Stored entries
>> begin
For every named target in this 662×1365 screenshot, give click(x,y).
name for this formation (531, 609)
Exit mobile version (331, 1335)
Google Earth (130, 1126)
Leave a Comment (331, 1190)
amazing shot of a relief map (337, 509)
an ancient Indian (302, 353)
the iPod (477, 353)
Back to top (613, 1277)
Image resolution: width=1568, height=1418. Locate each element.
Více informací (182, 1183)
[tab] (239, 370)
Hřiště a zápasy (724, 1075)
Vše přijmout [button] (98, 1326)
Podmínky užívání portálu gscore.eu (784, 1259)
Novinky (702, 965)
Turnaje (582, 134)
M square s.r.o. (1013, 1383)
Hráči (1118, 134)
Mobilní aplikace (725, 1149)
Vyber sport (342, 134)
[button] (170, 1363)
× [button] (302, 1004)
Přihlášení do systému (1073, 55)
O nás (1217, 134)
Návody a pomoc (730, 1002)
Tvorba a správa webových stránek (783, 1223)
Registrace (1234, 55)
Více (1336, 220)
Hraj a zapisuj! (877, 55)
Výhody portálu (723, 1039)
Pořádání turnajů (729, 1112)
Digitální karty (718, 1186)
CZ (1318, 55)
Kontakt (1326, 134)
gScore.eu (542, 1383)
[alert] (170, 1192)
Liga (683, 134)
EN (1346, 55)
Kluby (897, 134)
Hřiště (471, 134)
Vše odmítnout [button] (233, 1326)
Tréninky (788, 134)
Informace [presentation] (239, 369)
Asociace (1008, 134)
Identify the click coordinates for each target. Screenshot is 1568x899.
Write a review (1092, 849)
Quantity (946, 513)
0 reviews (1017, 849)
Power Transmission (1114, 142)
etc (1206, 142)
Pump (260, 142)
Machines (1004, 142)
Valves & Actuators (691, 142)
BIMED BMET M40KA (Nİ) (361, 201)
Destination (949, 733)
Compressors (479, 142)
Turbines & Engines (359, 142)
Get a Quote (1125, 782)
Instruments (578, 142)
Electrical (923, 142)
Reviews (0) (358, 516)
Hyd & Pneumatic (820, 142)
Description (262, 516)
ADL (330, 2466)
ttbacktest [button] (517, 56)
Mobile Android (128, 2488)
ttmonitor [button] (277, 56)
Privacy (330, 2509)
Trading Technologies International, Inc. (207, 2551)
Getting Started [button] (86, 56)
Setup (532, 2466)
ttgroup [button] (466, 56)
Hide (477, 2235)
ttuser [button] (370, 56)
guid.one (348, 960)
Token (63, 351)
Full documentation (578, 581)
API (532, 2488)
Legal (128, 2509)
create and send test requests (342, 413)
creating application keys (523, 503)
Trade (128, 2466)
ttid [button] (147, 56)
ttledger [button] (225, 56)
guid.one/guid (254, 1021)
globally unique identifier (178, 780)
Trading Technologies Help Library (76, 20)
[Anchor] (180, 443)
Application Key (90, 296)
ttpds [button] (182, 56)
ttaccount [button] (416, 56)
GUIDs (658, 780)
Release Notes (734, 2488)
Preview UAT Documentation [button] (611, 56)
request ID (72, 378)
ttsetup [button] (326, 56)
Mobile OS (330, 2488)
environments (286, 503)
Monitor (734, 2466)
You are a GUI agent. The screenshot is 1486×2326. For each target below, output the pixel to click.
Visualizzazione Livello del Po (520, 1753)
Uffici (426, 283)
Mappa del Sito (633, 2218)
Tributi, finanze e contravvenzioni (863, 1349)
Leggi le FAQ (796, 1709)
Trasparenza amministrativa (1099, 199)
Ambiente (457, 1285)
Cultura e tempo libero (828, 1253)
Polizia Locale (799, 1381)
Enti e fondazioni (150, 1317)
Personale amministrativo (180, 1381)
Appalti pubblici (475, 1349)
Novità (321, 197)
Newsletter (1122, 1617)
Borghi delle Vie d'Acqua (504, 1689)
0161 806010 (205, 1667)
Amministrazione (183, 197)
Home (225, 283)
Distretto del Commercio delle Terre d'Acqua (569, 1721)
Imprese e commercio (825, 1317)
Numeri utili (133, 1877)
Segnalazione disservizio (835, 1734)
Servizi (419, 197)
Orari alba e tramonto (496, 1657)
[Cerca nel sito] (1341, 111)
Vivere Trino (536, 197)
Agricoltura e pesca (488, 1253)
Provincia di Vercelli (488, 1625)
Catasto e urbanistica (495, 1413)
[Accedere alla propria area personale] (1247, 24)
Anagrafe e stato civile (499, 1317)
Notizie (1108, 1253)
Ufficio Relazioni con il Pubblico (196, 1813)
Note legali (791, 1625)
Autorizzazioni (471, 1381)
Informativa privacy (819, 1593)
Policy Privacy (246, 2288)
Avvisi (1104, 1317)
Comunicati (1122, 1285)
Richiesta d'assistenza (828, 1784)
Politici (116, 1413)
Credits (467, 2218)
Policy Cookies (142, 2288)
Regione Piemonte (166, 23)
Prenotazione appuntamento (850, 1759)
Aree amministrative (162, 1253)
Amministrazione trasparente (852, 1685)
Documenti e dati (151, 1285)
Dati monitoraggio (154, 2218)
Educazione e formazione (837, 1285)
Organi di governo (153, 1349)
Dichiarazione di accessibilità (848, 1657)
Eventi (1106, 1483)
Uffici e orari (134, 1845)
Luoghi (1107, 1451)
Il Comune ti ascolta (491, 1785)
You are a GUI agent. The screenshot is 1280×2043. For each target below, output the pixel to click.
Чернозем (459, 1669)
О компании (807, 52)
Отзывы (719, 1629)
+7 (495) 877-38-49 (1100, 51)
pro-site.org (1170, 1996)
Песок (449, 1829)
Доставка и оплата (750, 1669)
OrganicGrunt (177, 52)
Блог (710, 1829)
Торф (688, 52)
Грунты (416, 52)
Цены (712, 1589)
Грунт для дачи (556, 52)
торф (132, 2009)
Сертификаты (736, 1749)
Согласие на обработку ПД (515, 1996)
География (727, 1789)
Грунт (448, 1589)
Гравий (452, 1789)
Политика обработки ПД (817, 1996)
>> end
→ **GOAL**
Reproduce the entire listing above line for line, changing nothing.

→ **EXERCISE ANSWER**
For every named target in this 662×1365 screenshot, give click(x,y).
name for this formation (531, 609)
Exit mobile version (331, 1335)
Google Earth (130, 1126)
Leave a Comment (331, 1190)
amazing shot of a relief map (337, 509)
an ancient Indian (302, 353)
the iPod (477, 353)
Back to top (613, 1277)
Image resolution: width=1568, height=1418. Locate each element.
Více informací (182, 1183)
[tab] (239, 370)
Hřiště a zápasy (724, 1075)
Vše přijmout [button] (98, 1326)
Podmínky užívání portálu gscore.eu (784, 1259)
Novinky (702, 965)
Turnaje (582, 134)
M square s.r.o. (1013, 1383)
Hráči (1118, 134)
Mobilní aplikace (725, 1149)
Vyber sport (342, 134)
[button] (170, 1363)
× [button] (302, 1004)
Přihlášení do systému (1073, 55)
O nás (1217, 134)
Návody a pomoc (730, 1002)
Tvorba a správa webových stránek (783, 1223)
Registrace (1234, 55)
Více (1336, 220)
Hraj a zapisuj! (877, 55)
Výhody portálu (723, 1039)
Pořádání turnajů (729, 1112)
Digitální karty (718, 1186)
CZ (1318, 55)
Kontakt (1326, 134)
gScore.eu (542, 1383)
[alert] (170, 1192)
Liga (683, 134)
EN (1346, 55)
Kluby (897, 134)
Hřiště (471, 134)
Vše odmítnout [button] (233, 1326)
Tréninky (788, 134)
Informace [presentation] (239, 369)
Asociace (1008, 134)
Identify the click coordinates for each target. Screenshot is 1568x899.
Write a review (1092, 849)
Quantity (946, 513)
0 reviews (1017, 849)
Power Transmission (1114, 142)
etc (1206, 142)
Pump (260, 142)
Machines (1004, 142)
Valves & Actuators (691, 142)
BIMED BMET M40KA (Nİ) (361, 201)
Destination (949, 733)
Compressors (479, 142)
Turbines & Engines (359, 142)
Get a Quote (1125, 782)
Instruments (578, 142)
Electrical (923, 142)
Reviews (0) (358, 516)
Hyd & Pneumatic (820, 142)
Description (262, 516)
ADL (330, 2466)
ttbacktest [button] (517, 56)
Mobile Android (128, 2488)
ttmonitor [button] (277, 56)
Privacy (330, 2509)
Trading Technologies International, Inc. (207, 2551)
Getting Started [button] (86, 56)
Setup (532, 2466)
ttgroup [button] (466, 56)
Hide (477, 2235)
ttuser [button] (370, 56)
guid.one (348, 960)
Token (63, 351)
Full documentation (578, 581)
API (532, 2488)
Legal (128, 2509)
create and send test requests (342, 413)
creating application keys (523, 503)
Trade (128, 2466)
ttid [button] (147, 56)
ttledger [button] (225, 56)
guid.one/guid (254, 1021)
globally unique identifier (178, 780)
Trading Technologies Help Library (76, 20)
[Anchor] (180, 443)
Application Key (90, 296)
ttpds [button] (182, 56)
ttaccount [button] (416, 56)
GUIDs (658, 780)
Release Notes (734, 2488)
Preview UAT Documentation [button] (611, 56)
request ID (72, 378)
ttsetup [button] (326, 56)
Mobile OS (330, 2488)
environments (286, 503)
Monitor (734, 2466)
You are a GUI agent. The screenshot is 1486×2326. For each target below, output the pixel to click.
Visualizzazione Livello del Po (520, 1753)
Uffici (426, 283)
Mappa del Sito (633, 2218)
Tributi, finanze e contravvenzioni (863, 1349)
Leggi le FAQ (796, 1709)
Trasparenza amministrativa (1099, 199)
Ambiente (457, 1285)
Cultura e tempo libero (828, 1253)
Polizia Locale (799, 1381)
Enti e fondazioni (150, 1317)
Personale amministrativo (180, 1381)
Appalti pubblici (475, 1349)
Novità (321, 197)
Newsletter (1122, 1617)
Borghi delle Vie d'Acqua (504, 1689)
0161 806010 (205, 1667)
Amministrazione (183, 197)
Home (225, 283)
Distretto del Commercio delle Terre d'Acqua (569, 1721)
Imprese e commercio (825, 1317)
Numeri utili (133, 1877)
Segnalazione disservizio (835, 1734)
Servizi (419, 197)
Orari alba e tramonto (496, 1657)
[Cerca nel sito] (1341, 111)
Vivere Trino (536, 197)
Agricoltura e pesca (488, 1253)
Provincia di Vercelli (488, 1625)
Catasto e urbanistica (495, 1413)
[Accedere alla propria area personale] (1247, 24)
Anagrafe e stato civile (499, 1317)
Notizie (1108, 1253)
Ufficio Relazioni con il Pubblico (196, 1813)
Note legali (791, 1625)
Autorizzazioni (471, 1381)
Informativa privacy (819, 1593)
Policy Privacy (246, 2288)
Avvisi (1104, 1317)
Comunicati (1122, 1285)
Richiesta d'assistenza (828, 1784)
Politici (116, 1413)
Credits (467, 2218)
Policy Cookies (142, 2288)
Regione Piemonte (166, 23)
Prenotazione appuntamento (850, 1759)
Aree amministrative (162, 1253)
Amministrazione trasparente (852, 1685)
Documenti e dati (151, 1285)
Dati monitoraggio (154, 2218)
Educazione e formazione (837, 1285)
Organi di governo (153, 1349)
Dichiarazione di accessibilità (848, 1657)
Eventi (1106, 1483)
Uffici e orari (134, 1845)
Luoghi (1107, 1451)
Il Comune ti ascolta (491, 1785)
You are a GUI agent. The screenshot is 1280×2043. For each target below, output the pixel to click.
Чернозем (459, 1669)
О компании (807, 52)
Отзывы (719, 1629)
+7 (495) 877-38-49 (1100, 51)
pro-site.org (1170, 1996)
Песок (449, 1829)
Доставка и оплата (750, 1669)
OrganicGrunt (177, 52)
Блог (710, 1829)
Торф (688, 52)
Грунты (416, 52)
Цены (712, 1589)
Грунт для дачи (556, 52)
торф (132, 2009)
Сертификаты (736, 1749)
Согласие на обработку ПД (515, 1996)
География (727, 1789)
Грунт (448, 1589)
Гравий (452, 1789)
Политика обработки ПД (817, 1996)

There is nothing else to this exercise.